** WORKING DATA follows **
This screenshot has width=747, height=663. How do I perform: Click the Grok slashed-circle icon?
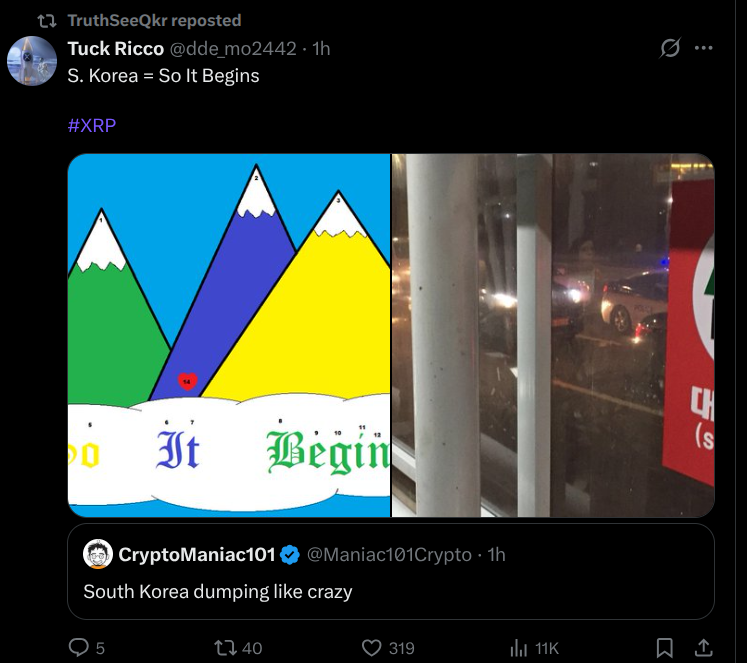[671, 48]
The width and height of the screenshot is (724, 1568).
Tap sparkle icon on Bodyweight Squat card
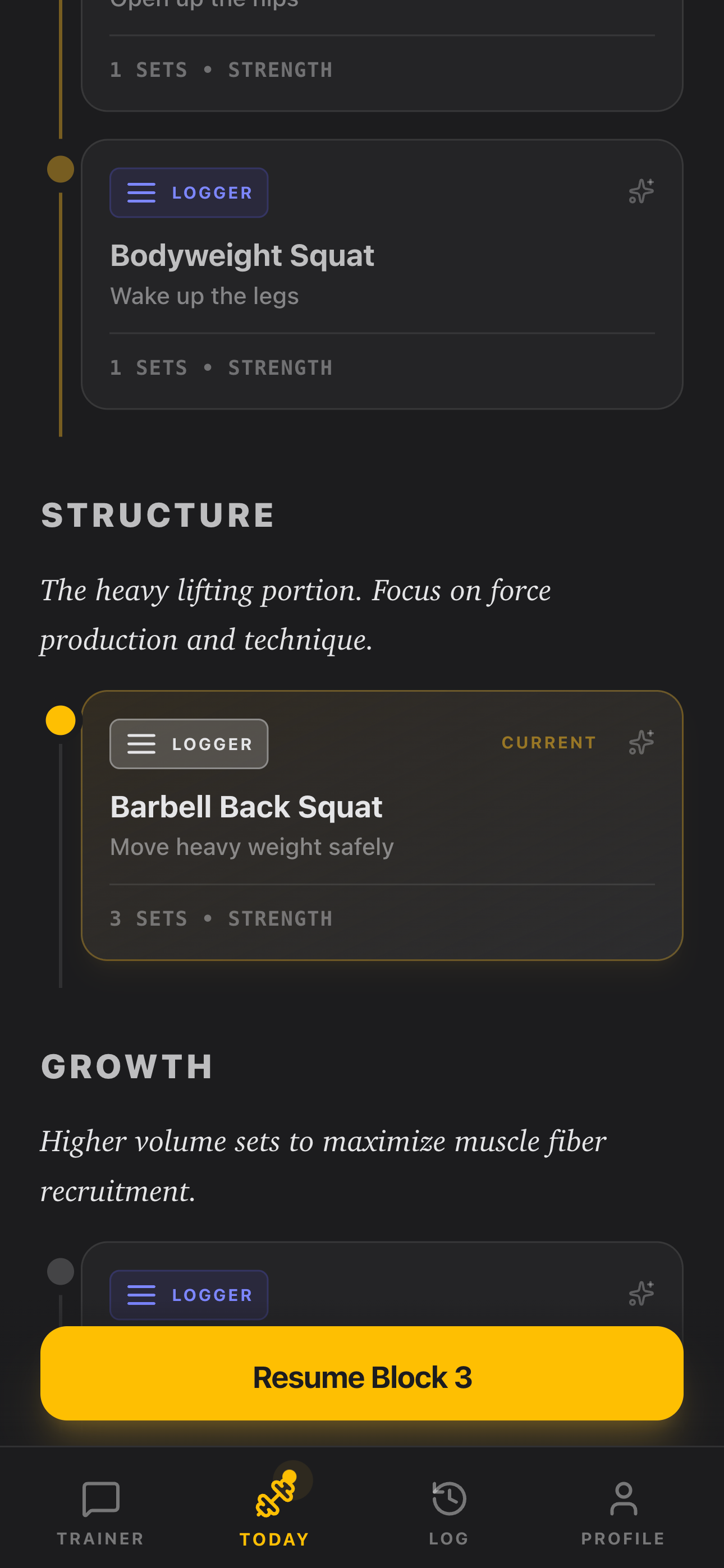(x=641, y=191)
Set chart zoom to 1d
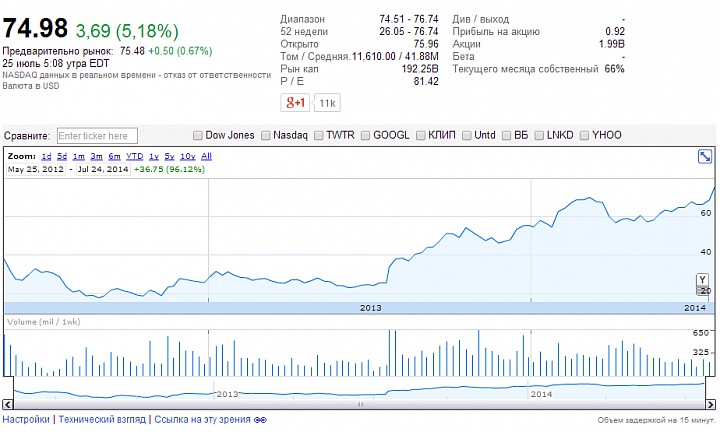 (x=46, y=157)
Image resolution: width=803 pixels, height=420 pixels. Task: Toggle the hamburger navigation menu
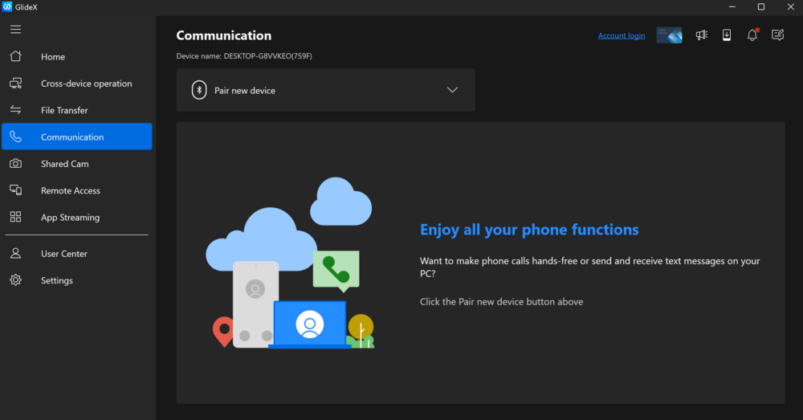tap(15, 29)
** End of WORKING DATA **
** WORKING DATA follows **
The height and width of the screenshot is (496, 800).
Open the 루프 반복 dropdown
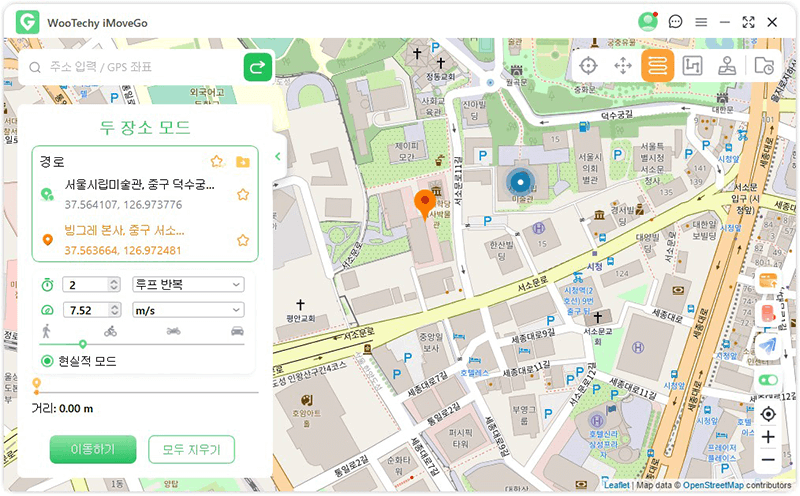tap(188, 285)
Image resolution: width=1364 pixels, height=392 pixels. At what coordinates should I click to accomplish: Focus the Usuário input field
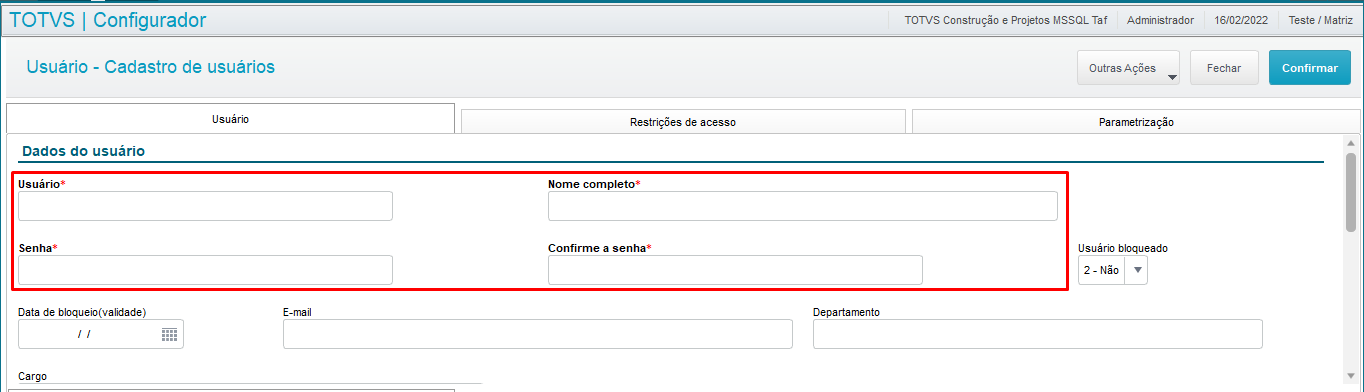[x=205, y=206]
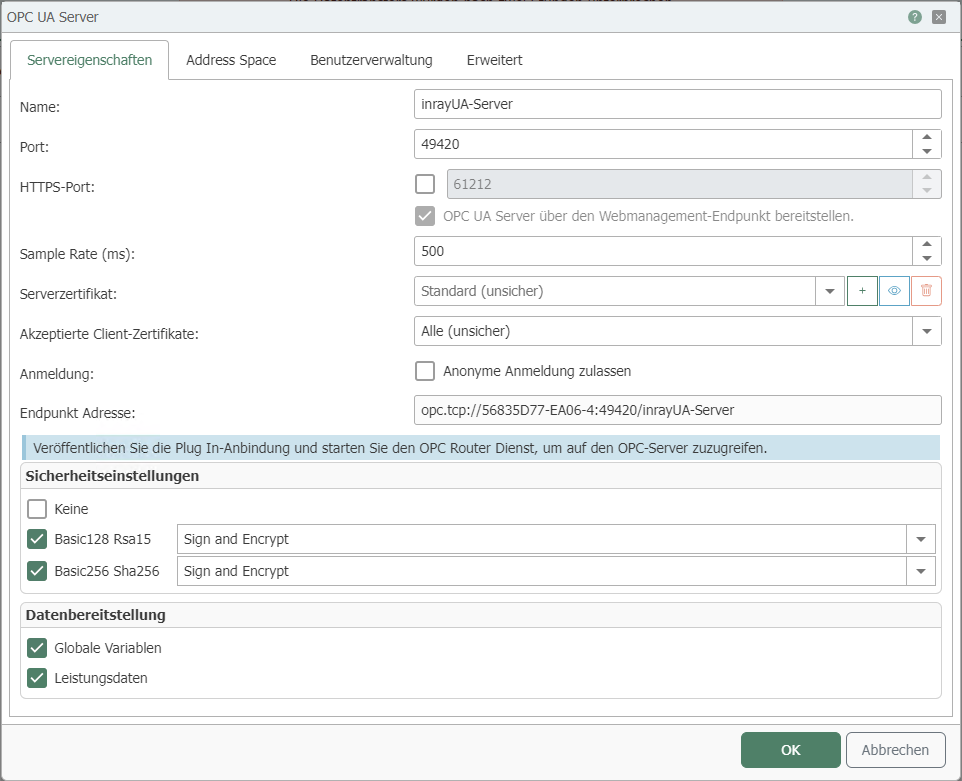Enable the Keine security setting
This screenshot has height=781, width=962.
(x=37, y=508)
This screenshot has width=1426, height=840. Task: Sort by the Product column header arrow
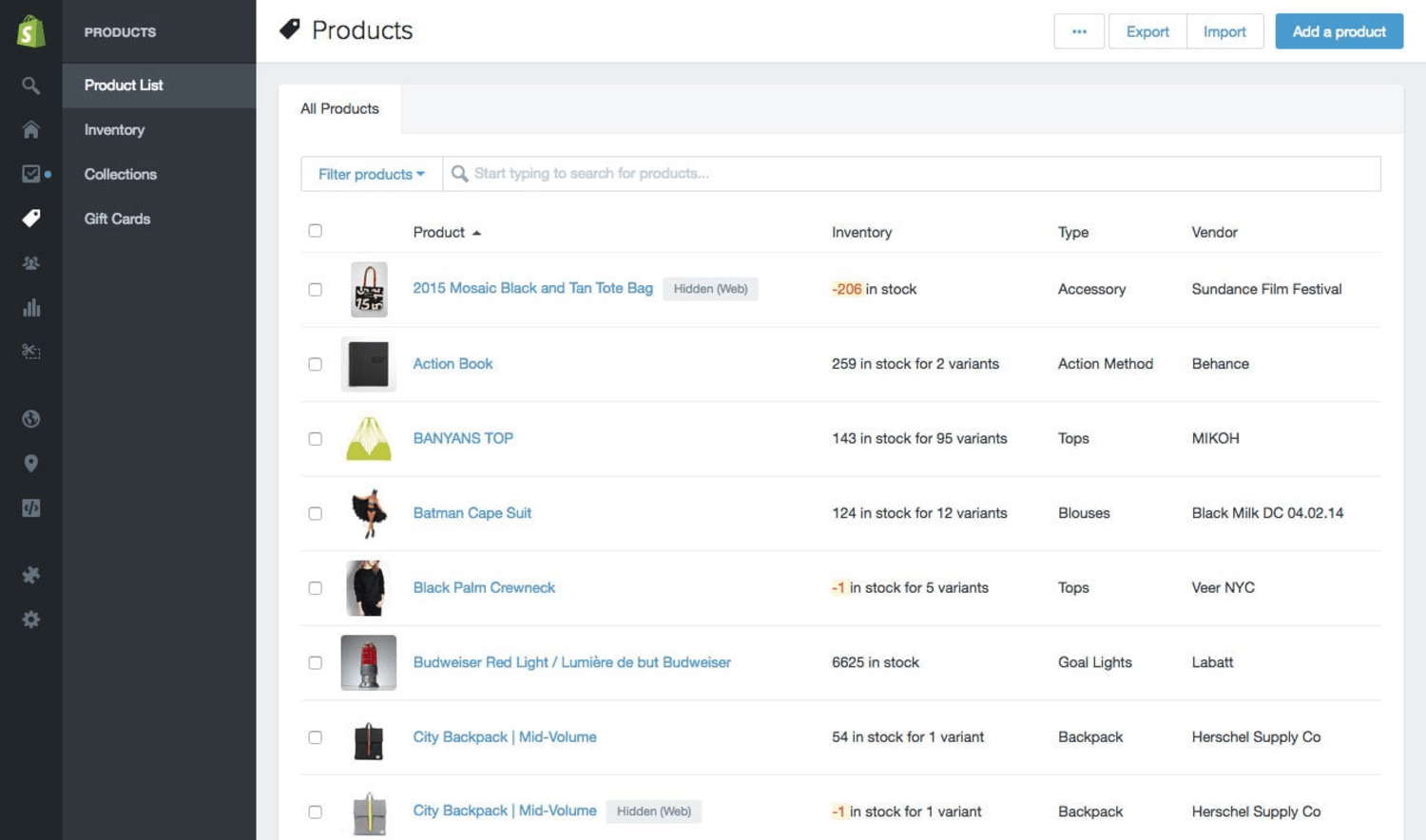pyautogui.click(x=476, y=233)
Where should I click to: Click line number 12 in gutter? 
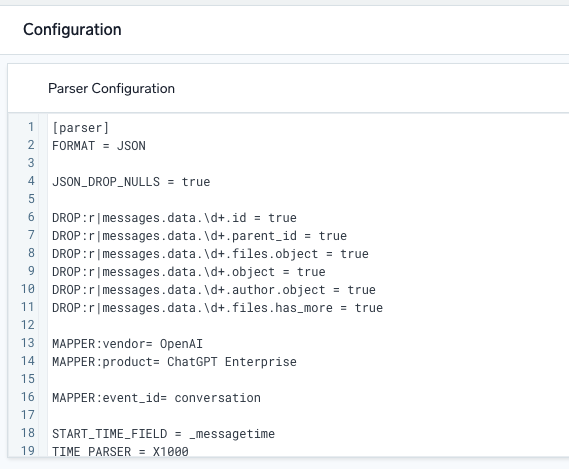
** End of WORKING DATA **
**WORK INSTRUCTION**
Although the records above contain pictures, the copy must not; set down exactly the lines from the one with "This screenshot has width=1426, height=840." up to and including the one with "Where should I".

**RESPONSE AREA**
This screenshot has width=1426, height=840. Task: Sort by the Product column header arrow
pyautogui.click(x=476, y=233)
Where should I click to: Click line number 12 in gutter? 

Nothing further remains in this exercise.